» **Passage**:
LBO Sept 2017
My younger daughter is a nurse, recently qualified. I am naturally a proud Dad for an off-spring choosing a caring and demanding profession. I am always interested to hear of her experiences although some are not for the squeamish. However one piece of insider information that is nice to hear is that there is apparently always at least one box of chocolates open in the staff rest room – the result of a gift from a grateful patient.
Judging by the shelves in shops these days, groaning under the weight of thank-you cards and an assortment of presents, it has become commonplace for pupils to present their teacher with a small gift at the end of the school year, especially in primary schools. There is nothing wrong in this, indeed it seems a lovely thing to want to do so long as it is kept within bounds and does not become an expectation.
A small gesture of appreciation by a pupil or parent can be something that sticks in the memory. As pupils disembark from the coach after a school trip, the occasional pupil who stops to say simply “thank you for taking us” can mean so much.

» **Data provided**:

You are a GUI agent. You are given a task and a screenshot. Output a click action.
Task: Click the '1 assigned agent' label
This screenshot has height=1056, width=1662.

» **Apply what you read**:
a - Reproduce the passage on thank-you gifts word for word, starting at "LBO Sept 2017" and ending at "a grateful patient.".
b - Carry on the passage on thank-you gifts from its final sentence.

» **Results by task**:
a -
LBO Sept 2017
My younger daughter is a nurse, recently qualified. I am naturally a proud Dad for an off-spring choosing a caring and demanding profession. I am always interested to hear of her experiences although some are not for the squeamish. However one piece of insider information that is nice to hear is that there is apparently always at least one box of chocolates open in the staff rest room – the result of a gift from a grateful patient.

b -
From time to time, an email or letter arrives in school praising a member of staff or some aspect of school. These are of course most welcome and are always pinned up on the staffroom noticeboard before being added to the Compliments File. This sits next to its companion file headed Complaints!
If only that pupil or her parent understood fully the power of the compliment – a simple acknowledgement of something well done.
This was all brought to mind when I read a recent newspaper headline about a former pupil who donated a kidney to his teacher. That is a quite extreme and selfless form of thanks!
Now well into the new school year I have no expectation or wish for boxes of chocolates let alone organ donation. I do look forward however to passing on to dedicated colleagues the occasional “thank you” from pupils and parents. What a difference it can make.